** Available records follows **
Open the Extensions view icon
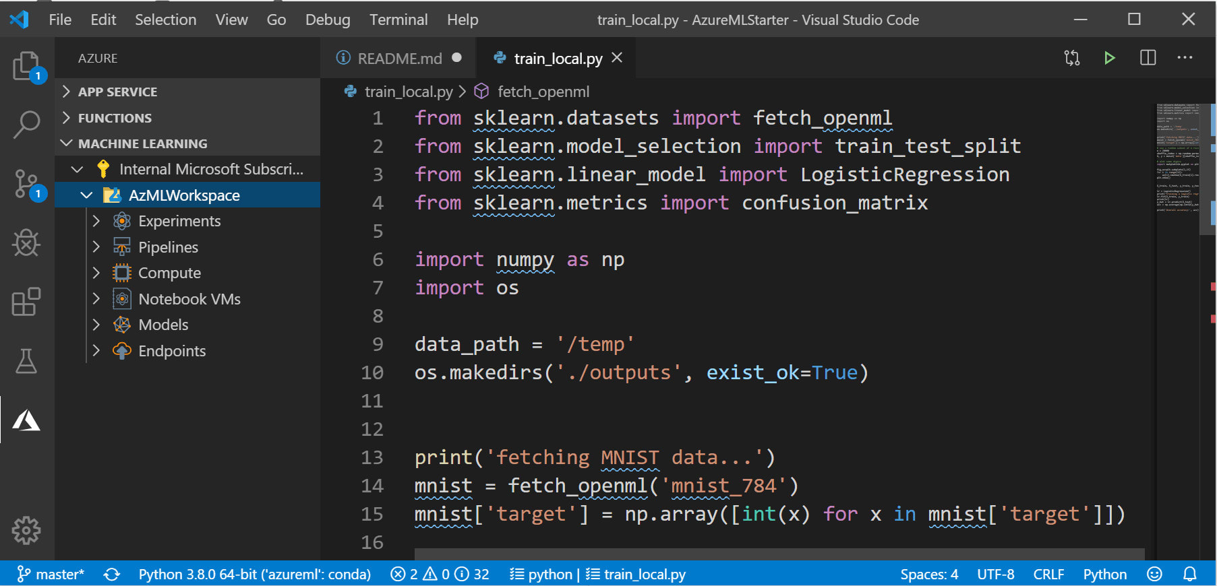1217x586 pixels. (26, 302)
** End of Available records **
** Available records follows **
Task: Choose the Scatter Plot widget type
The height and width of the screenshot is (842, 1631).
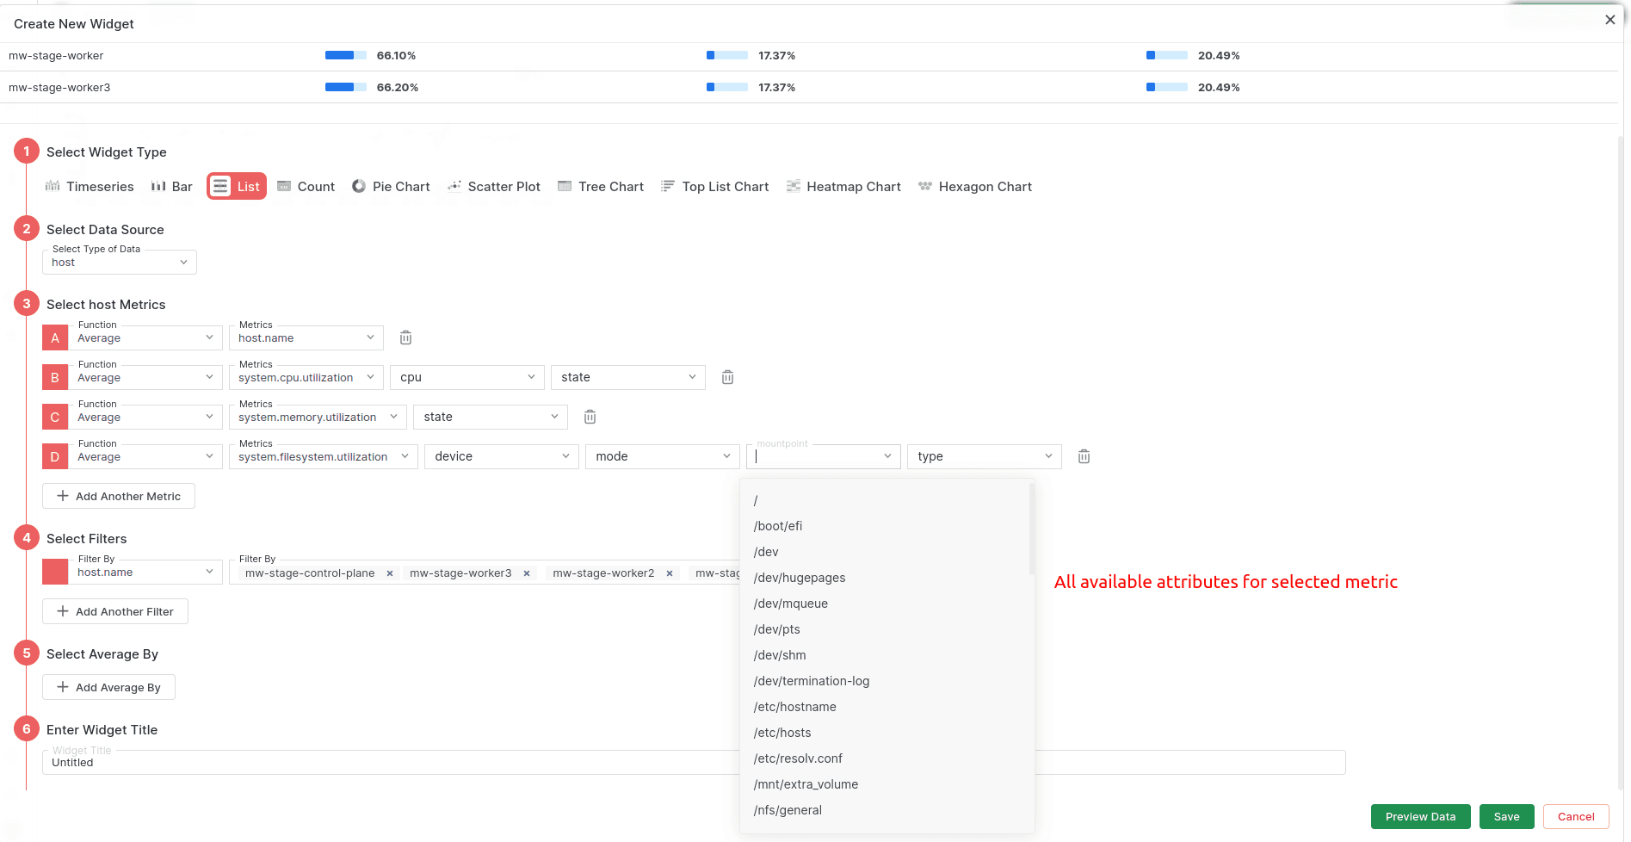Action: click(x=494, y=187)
** End of Available records **
** Available records follows **
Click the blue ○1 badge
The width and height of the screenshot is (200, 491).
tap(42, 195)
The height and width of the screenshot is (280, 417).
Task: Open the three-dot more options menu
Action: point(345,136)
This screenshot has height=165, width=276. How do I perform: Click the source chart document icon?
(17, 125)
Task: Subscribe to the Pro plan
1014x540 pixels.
** End of Available records **
— About this task —
Lines to set down from above: the line with "Click the blue ○1 badge", the line with "1014x540 pixels.", and every line between, each exactly as written.

— Task result —
Click the blue ○1 badge
The width and height of the screenshot is (200, 491).
tap(42, 195)
The height and width of the screenshot is (280, 417).
Task: Open the three-dot more options menu
Action: point(345,136)
This screenshot has height=165, width=276. How do I perform: Click the source chart document icon?
(17, 125)
Task: Subscribe to the Pro plan
1014x540 pixels.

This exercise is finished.